The popularity of concurrent transmissions (CT) has soared after recent studies have shown their feasibility on the four physical layers specified by BLE 5, hence providing an alternative to the use of IEEE 802.15.4 for the design of reliable and efficient low-power wireless protocols. However, to date, the extent to which physical layer properties affect the performance of CT has not yet been investigated in detail. This paper fills this gap and provides an extensive study on the impact of the physical layer on CT-based solutions using IEEE 802.15.4 and BLE 5. We first highlight through simulation how the impact of errors induced by relative carrier frequency offsets on the performance of CT highly depends on the choice of the underlying physical layer. We then confirm these observations experimentally on real hardware and with varying environmental conditions through an analysis of the bit error distribution across received packets, unveiling possible techniques to effectively handle these errors. We further study the performance of CT-based data collection and dissemination protocols in the presence of RF interference on a large-scale testbed, deriving insights on how the employed physical layer affects their dependability.
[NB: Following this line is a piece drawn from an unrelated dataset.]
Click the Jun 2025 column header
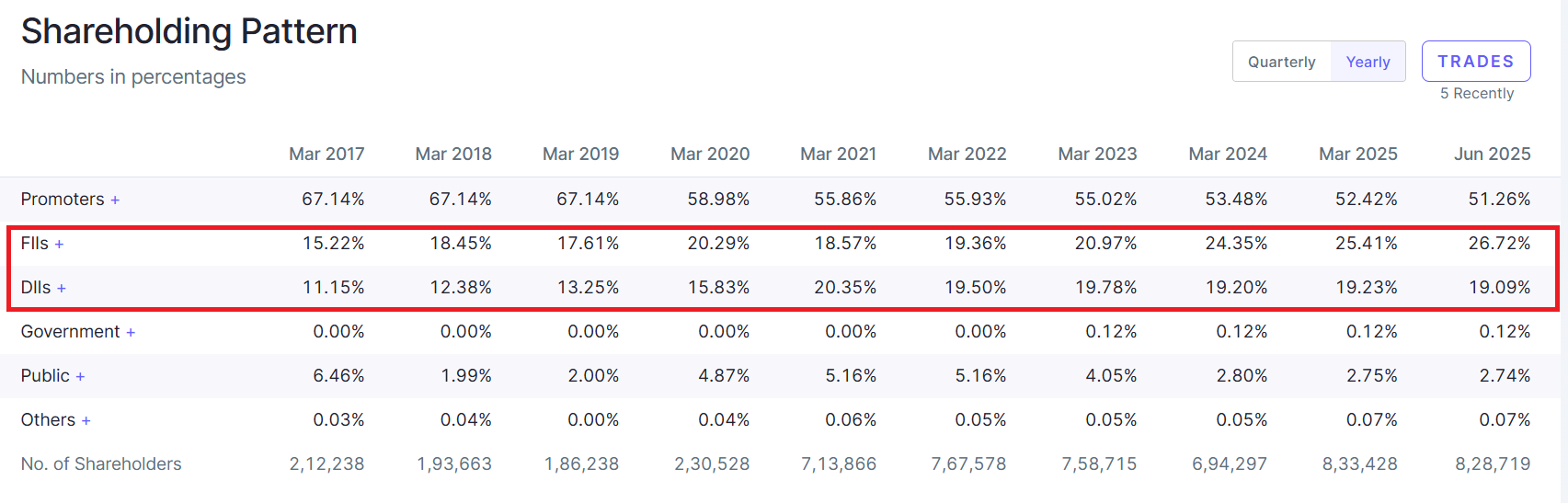Image resolution: width=1568 pixels, height=503 pixels. 1492,154
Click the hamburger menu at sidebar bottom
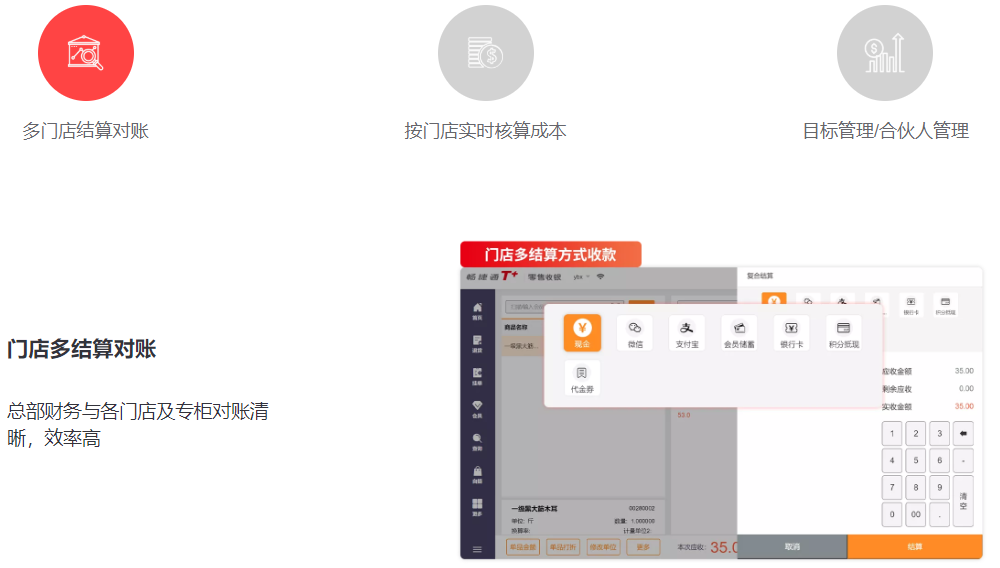 [x=477, y=549]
翻译：并发传输（CT）的可行性近期在BLE 5所规定的四种物理层上得到验证后，其关注度急剧上升，从而为设计可靠高效的低功耗无线协议提供了IEEE 802.15.4之外的替代方案。然而迄今为止，物理层特性对CT性能的影响程度尚未得到深入研究。本文填补了这一空白，系统研究了基于IEEE 802.15.4和BLE 5的CT物理层影响。我们首先通过仿真揭示：由相对载波频率偏移所引入的误差对CT性能的影响，高度依赖于所采用的底层物理层选择。随后通过分析接收数据包中的误码分布，在实际硬件及变化环境条件下对上述观察进行了实验验证，揭示了有效处理这些误差的可行技术。进一步地，我们在大规模测试平台上研究了射频干扰环境下基于CT的数据收集与分发协议性能，得出了关于所采用物理层如何影响协议可靠性的重要见解。